Inside One Of The Worlds Craziest Stuntmen, Buster Keaton
For those of you unfamiliar with Keaton, he was an actor best known for doing incredible, stunt-based slapstick movies in the silent movie era. When the slapstick era had kicked off, there were a lot of people trying to burst in and steal some market share. Keaton, however, stood out in a tier of his own making.
He would design gags and stunts with Clyde Bruckman, who was a prolific comedy writer that also worked with Laurel and Hardy, The Three Stooges, Abbot and Costello, W.C. Fields and more. What set their work apart from everyone else is that they would create insane stunts that Keaton would perform himself. These stunts were quite literally death defying, as you can see in the video at the top of the blog.
He would jump from moving trains, have 2-ton wall frames dropped on him, balance between moving cars, and there was one scene in 'The General' where he throws a railway tie to knock another off the tracks.

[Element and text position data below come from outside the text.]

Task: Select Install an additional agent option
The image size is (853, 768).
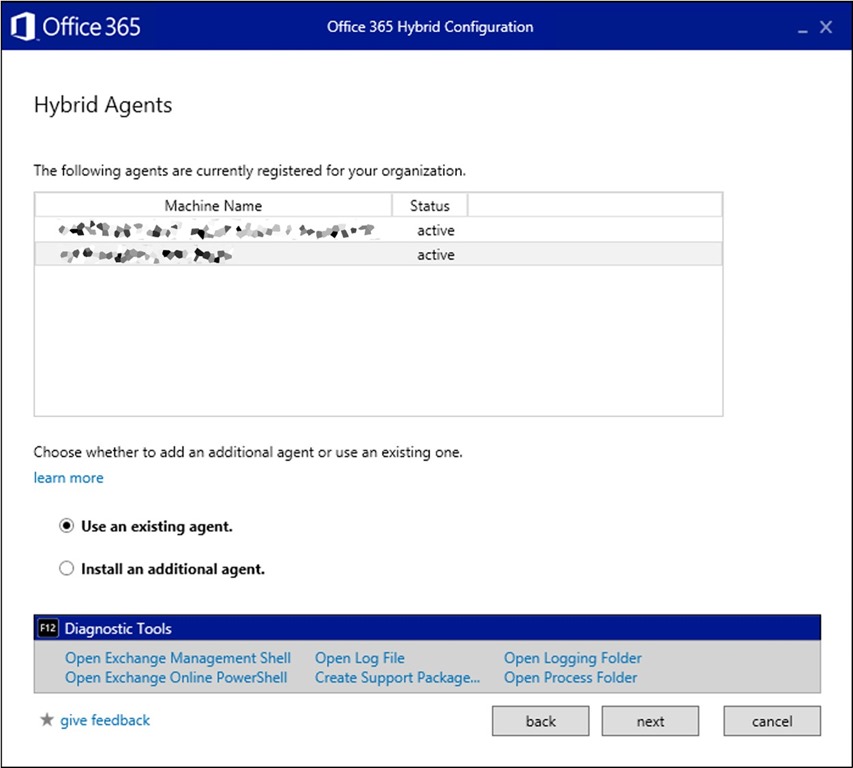Action: pos(66,568)
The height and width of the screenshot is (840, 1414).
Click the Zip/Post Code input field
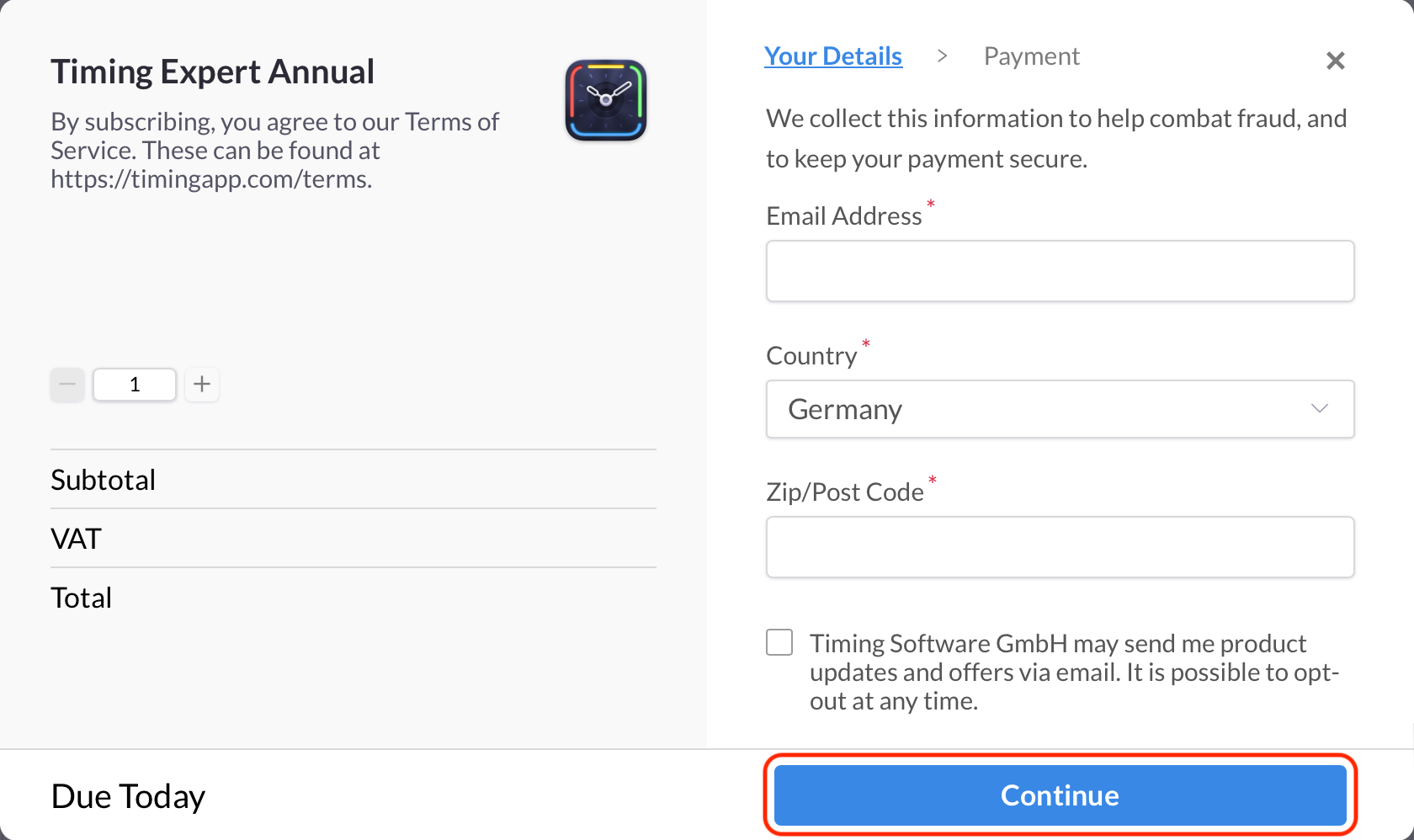click(1060, 546)
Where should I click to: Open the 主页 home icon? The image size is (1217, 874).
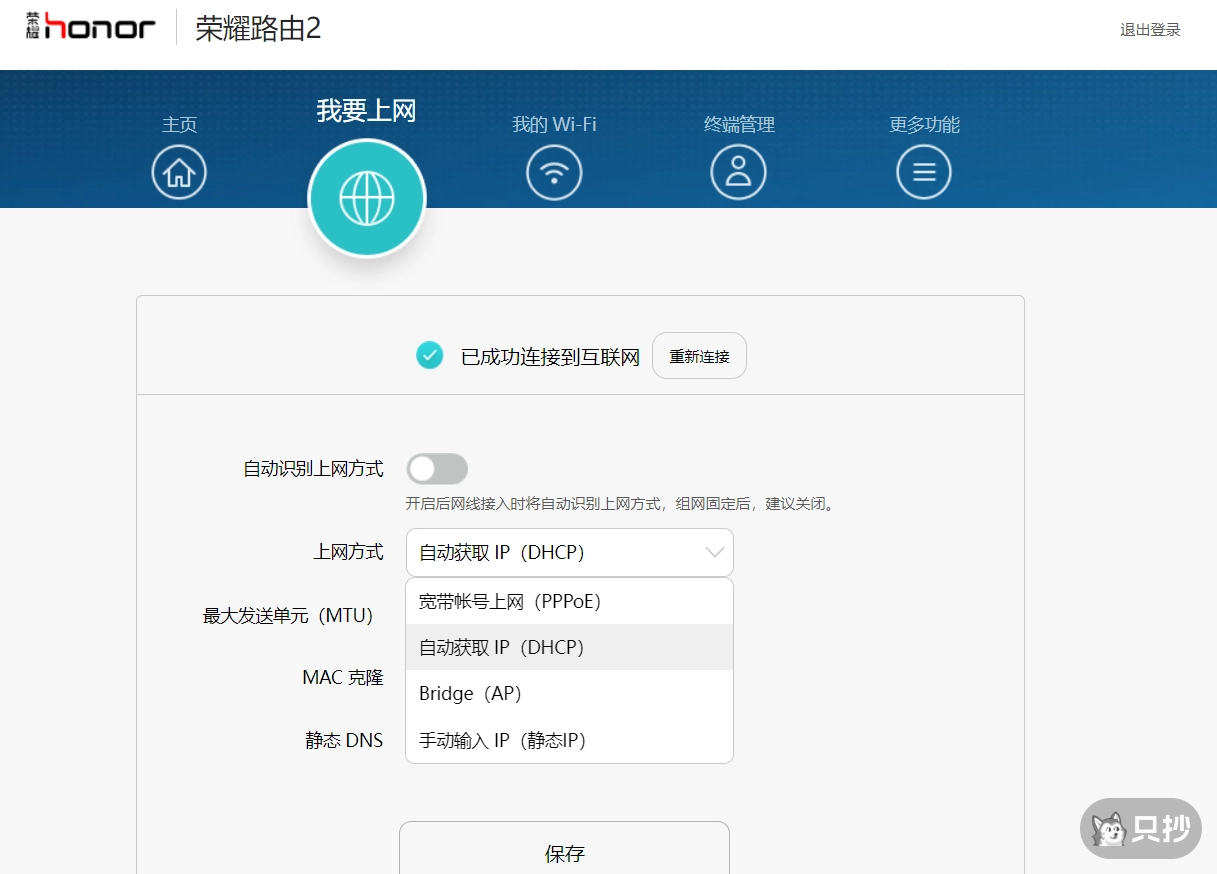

Think about this one for a minute. There are about 100 different ways he could have died during the course of this stunt! There is also this one, where he rode a traffic gate down into a moving car.
Keep in mind that this stunt today would be done by a stuntman with wires and a whole support crew around him. This one above was literally just Keaton. In this one below, he planned to jump to the other roof originally, but fell short and plummeted down below (thankfully into a safety net).
Originally, he was supposed to make it to the other roof. But he liked how it looked, so he ended up incorporating it into the movie.
Keaton was a boss that ripped off 10 straight years of insane stuntwork before signing an ill-fated contract with MGM in the sound era. They stunted his creative freedom, made him use a stuntman and pared him with other comedians. Between that and his divorce, he became and alcoholic. He eventually recovered, and got more work in feature films and later TV. He passed away in 1966, but will always be remembered as a pioneer in the industry. He has been cited as an influnece by a wide range of people including Orson Welles, Johnny Knoxville, Mel Brooks, Richard Lewis and more.
Crazy to think that this guy did things in black and white that we would never see today.